@Sehnsucht, thanks for the link. I wasn't aware that the Chromixium project had undergone some changes. It's another interesting take. I'll fool around with it.
@cam.bankord, I think that we're pretty much in agreement. FOSS is the way to go, and as a user, I'm fine with dealing with the quirks and effort that go with taking that route. And of course, yes, I appreciate being able to do all of the wonderful things that a full, non-cloud-based OS like Linux allow us to do.
What I think the Neverware OS illustrates is that FOSS has not yet come up with a great solution for some of the people who need it the most, e.g. financially strapped public schools. If you have some smart people doing your IT, schools can go with something like Edubuntu, but it's still orders of magnitude more difficult to set up and maintain than Chrome OS. US school districts are buying Chromebooks by the millions, and I see it exploding in other markets soon as well, whereas desktop Linux has never had much success in K-12 education.
I think that this could be a great opportunity to rethink the way that distros are developed, because Google really is making massive inroads here, upon which this Neverware OS business is just a footnote. Many of the hackers and tech CEOs of tomorrow will have grown up using Chromebooks, not Windows machines. As the article hints at a bit, Microsoft, Apple, and Intel all perceive Chrome OS as a massive threat. There is something poetic about these young kids learning on Windows computers that have literally been left for dead, brought back to life Lazarus-like by Linux.
I take it not as a failure on the part of the FOSS community or a dereliction of duty that these people are being better served by a private company, but as a challenge for us to do better. Yes, we should be able to create something even better without needing to make it proprietary.

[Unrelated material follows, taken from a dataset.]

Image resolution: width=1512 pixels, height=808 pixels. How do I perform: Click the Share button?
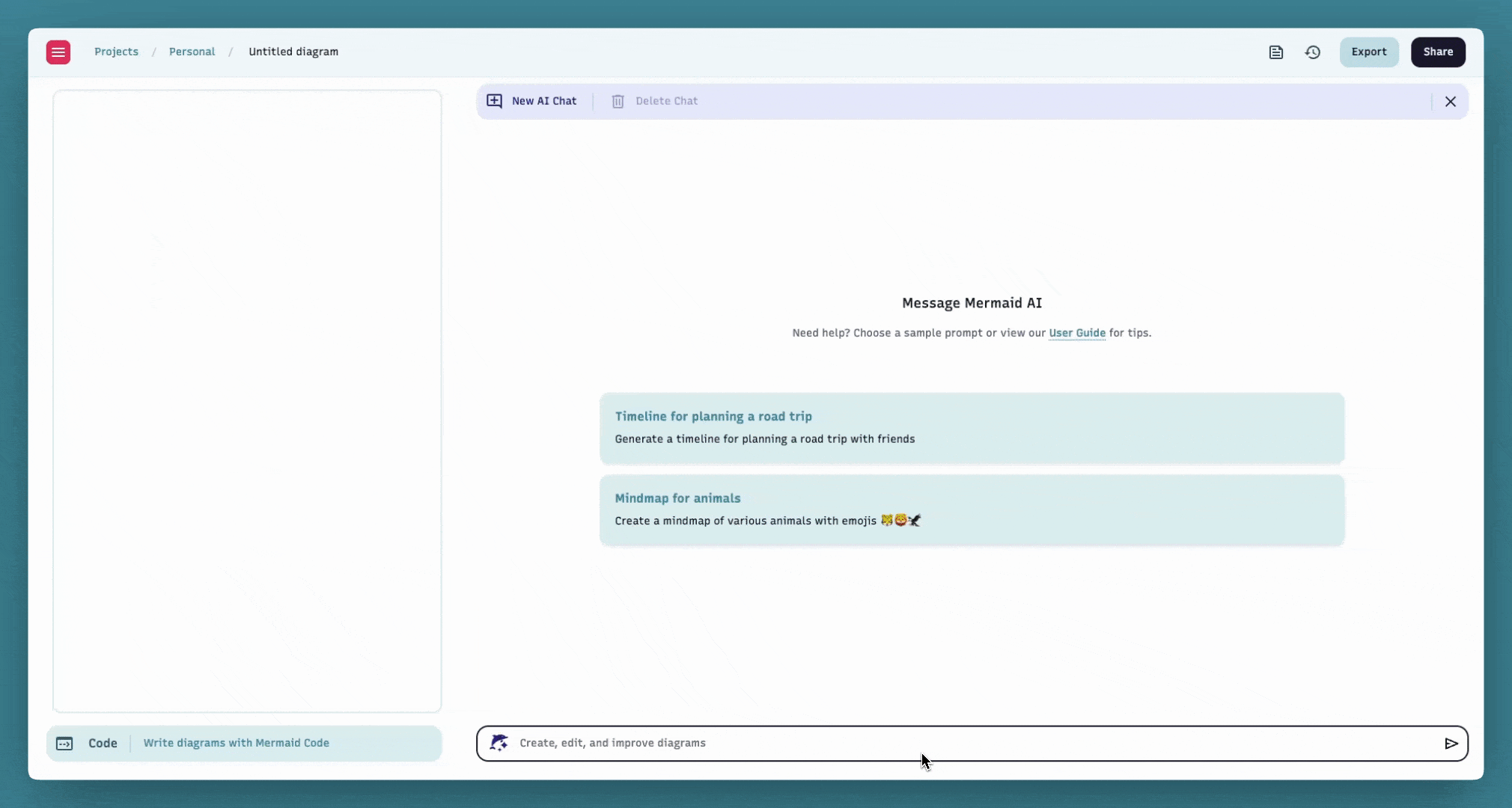pyautogui.click(x=1438, y=52)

In the immediate present, a cloud-based OS would seem to be underpowered and detrimental to freedom, but if you look a bit farther into the future, I don't think that it has to be so. Projects like Wikipedia, GitHub, Protonmail, and DuckDuck Go show that you can have robust web offerings outside of massive corporations that can respect your freedom and be decentralized. Heck, the development of Linux itself is essentially a massive cloud project. A Chromium-OS-like OS may not in fact be the future, but I could certainly see it going that way.